CFP Board Supports Expansion of Fiduciary Duty

CFP® Certificants in the News

The Employee Retirement Investment Security Act of 1974 (ERISA) pioneered desperately needed reforms for employer provided retirement plans. As just one example of pre-ERISA abuses, some employers required lengthy vesting requirements and—in a flagrantly deplorable practice—terminated employees before they became vested to avoid paying pensions.

Fifty years ago, ERISA rode to the rescue for employees covered by employer-provided retirement plans. The DOL summarizes ERISA as “… requires plans to provide participants with plan information including important information about plan features and funding; sets minimum standards for participation, vesting, benefit accrual and funding; provides fiduciary responsibilities for those who manage and control plan assets; requires plans to establish a grievance and appeals process for participants to get benefits from their plans; gives participants the right to sue for benefits and breaches of fiduciary duty; and, if a defined benefit plan is terminated, guarantees payment of certain benefits through a federally chartered corporation, known as the Pension Benefit Guaranty Corporation (PBGC).”  However, what was effective in 1974 is, according to CFP Board, in need of updated protections for IRA and 401(k) individual retirement planning.

Changing Times

Iconic folk musician Bob Dylan’s1 song “The Times They Are A-Changin’” can describe the need to update ERISA. CFP Board opines as follows—"The investment landscape has changed dramatically since Congress enacted ERISA in 1974 and the Department promulgated the regulation defining fiduciary advice.  Due to the advent of 401(k) plans, the popularity of IRAs (i.e., individual retirement accounts and individual retirement annuities), and the shift away from defined benefit pension plans, most workers today are personally responsible for managing their own retirement savings.  With so much at stake, investors now overwhelmingly expect that financial professionals will provide them with financial advice in their best interests:

  • A 2018 Center for Capital Markets Competitiveness survey revealed that 97% of U.S. investors already believed that their financial professionals had their best interest in mind [when that was not always the case].
  • A 2022 CFA Institute study showed that retail investors value financial professionals who will be “trusted to act in my best interest” more than any other attribute [emphasis added] when looking to hire a financial professional.
  • A December 2023 AARP survey revealed that 89% of investors age 50 and older who have used a financial professional expect them to provide advice in their best interest.”

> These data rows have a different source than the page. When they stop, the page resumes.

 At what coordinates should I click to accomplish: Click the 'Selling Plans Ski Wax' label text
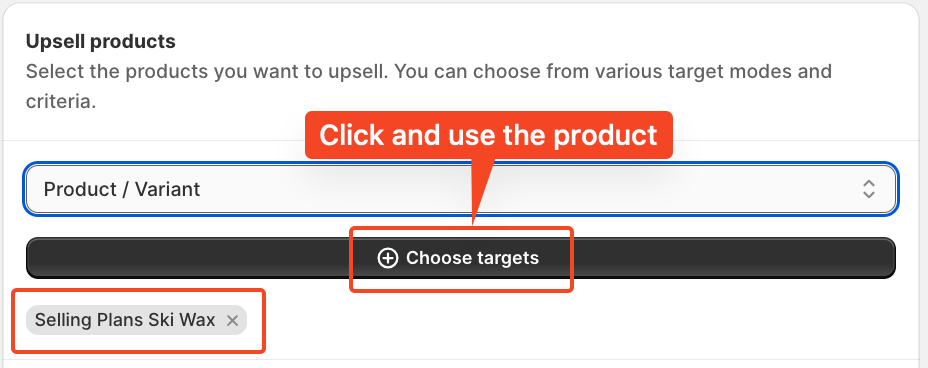[x=125, y=320]
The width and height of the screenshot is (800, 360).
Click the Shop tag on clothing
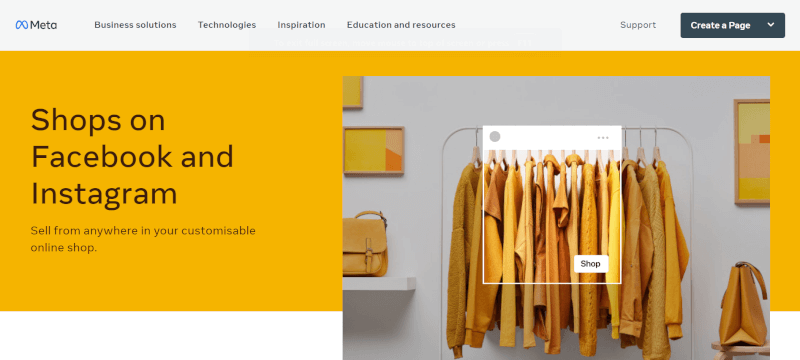(x=591, y=264)
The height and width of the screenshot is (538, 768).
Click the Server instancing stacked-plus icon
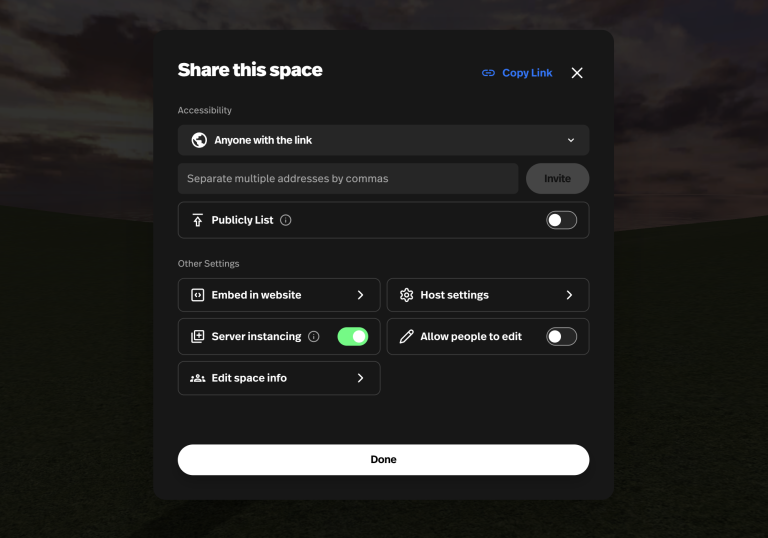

The 2023 DOL Proposed Rule (Proposed Rule)

The proposed rule broadens the definition of a fiduciary as follows:

“The updated definition of an investment advice fiduciary would apply when financial services providers give investment advice for a fee to retirement plan participants, individual retirement account owners and others… Analysis of just one investment product—fixed index annuities— suggests that conflicted advice could cost savers up to $5 billion per year for this product alone.”

In addition, the Proposed Rule establishes tighter requirements for advising a client to rollover their employer-sponsored plan account into an IRA. Financial advisors and planners should keep the potential for an expanded fiduciary duty on their radar so that, if the rule is adopted, they’ll be ready.

1 For you Gen Z’ers, Bob Dylan was awarded the Presidential Medal of Freedom by President Obama. Bob is a Nobel Prize winning artist and is credited by many as the first artist to incorporate social issues into his songwriting.